From 7af09c5fcb6f70c475ec807eab4c2086958ddaa7 Mon Sep 17 00:00:00 2001
From: Stefan Metzmacher <metze@samba.org>
Date: Thu, 20 Mar 2025 00:22:34 +0100
Subject: [PATCH] third_party/heimdal: Import lorikeet-heimdal-202503211047
 (commit 752fd2fc0d7e48791df91dd2b45899e64ef65a7a)

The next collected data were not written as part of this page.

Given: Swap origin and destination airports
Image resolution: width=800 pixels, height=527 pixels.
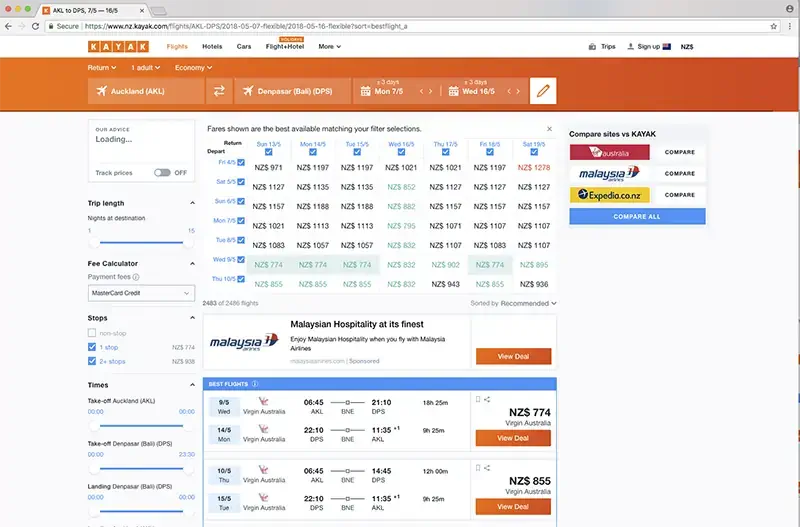Looking at the screenshot, I should 219,92.
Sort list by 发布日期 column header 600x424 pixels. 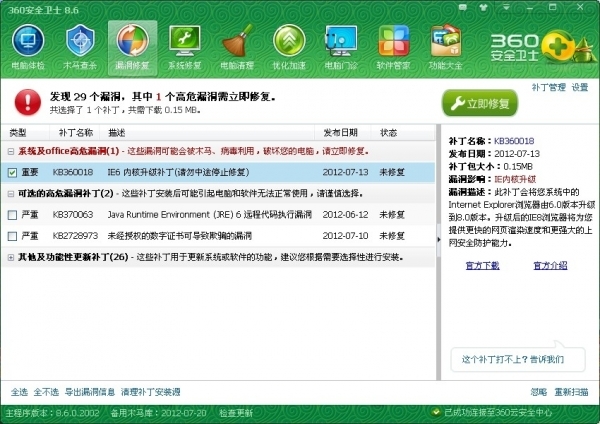339,132
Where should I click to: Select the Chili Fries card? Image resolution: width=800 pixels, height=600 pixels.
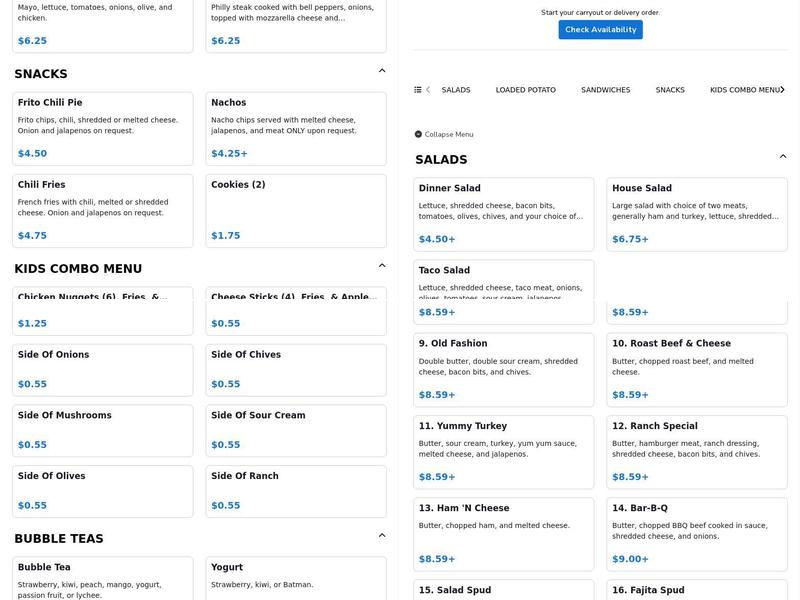[x=103, y=210]
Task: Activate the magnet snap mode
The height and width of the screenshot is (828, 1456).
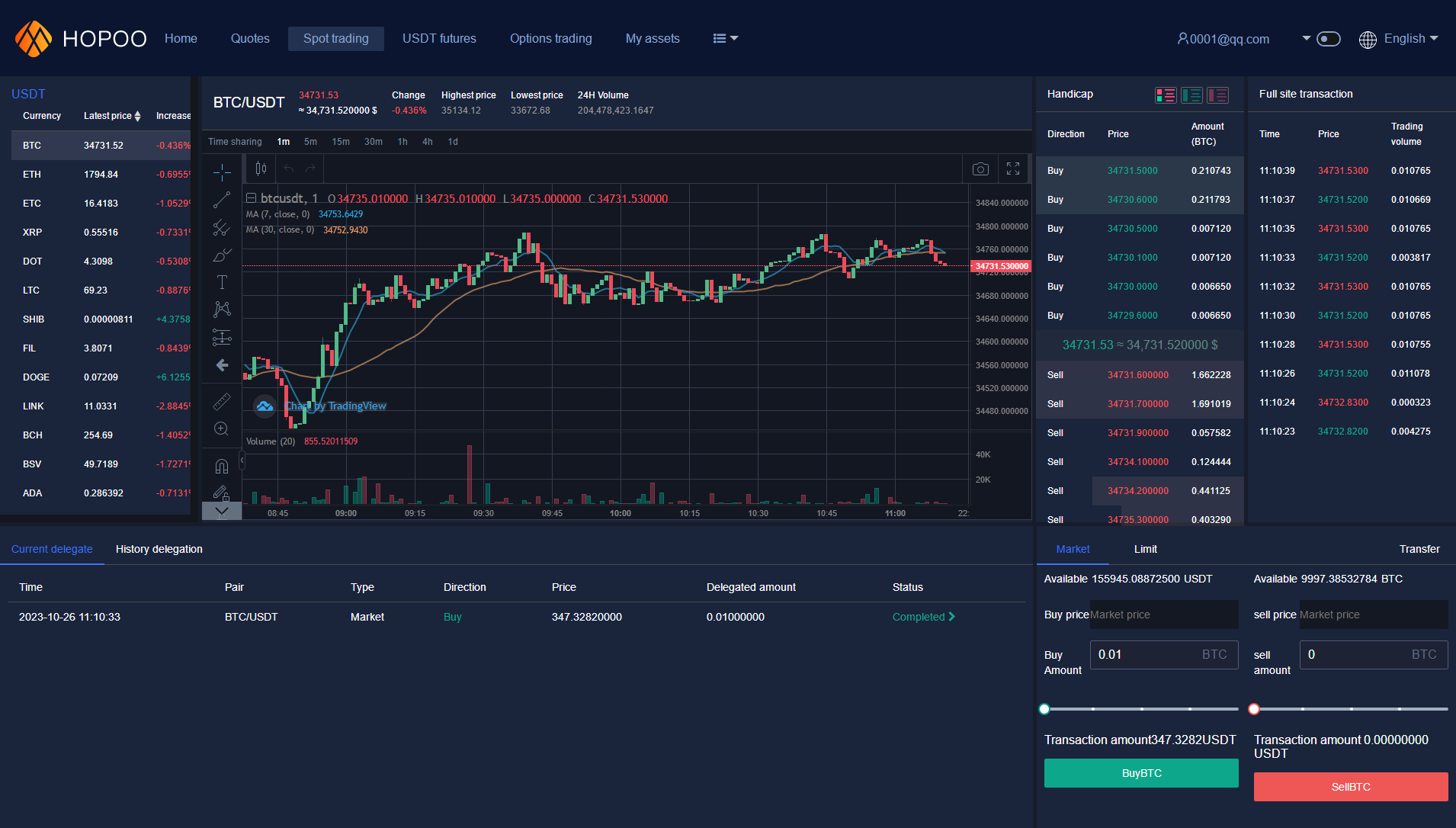Action: pos(222,466)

kdc: Constrained delegation requires a local delegating server

BUG: https://bugzilla.samba.org/show_bug.cgi?id=15837
MR: https://github.com/heimdal/heimdal/pull/1274

Signed-off-by: Stefan Metzmacher <metze@samba.org>
Reviewed-by: Ralph Boehme <slow@samba.org>
---
 third_party/heimdal/kdc/mssfu.c | 13 +++++++++++++
 1 file changed, 13 insertions(+)

diff --git a/third_party/heimdal/kdc/mssfu.c b/third_party/heimdal/kdc/mssfu.c
index 471e193f544..554e2f2112a 100644
--- a/third_party/heimdal/kdc/mssfu.c
+++ b/third_party/heimdal/kdc/mssfu.c
@@ -411,6 +411,19 @@ _kdc_validate_constrained_delegation(astgs_request_t r)
 	goto out;
     }
 
+    /*
+     * We require that the delegating server (r->client) is local
+     * and was found in the local database.
+     */
+    if (r->client == NULL) {
+	ret = KRB5KDC_ERR_BADOPTION;
+	kdc_audit_addreason((kdc_request_t)r, "Remote delegating server");
+	kdc_log(r->context, r->config, 4,
+		"Constrained delegation without local delegating server, %s/%s",
+		r->cname, r->sname);
+	goto out;
+    }
+
     t = &b->additional_tickets->val[0];
 
     ret = _krb5_principalname2krb5_principal(r->context,
-- 
2.47.3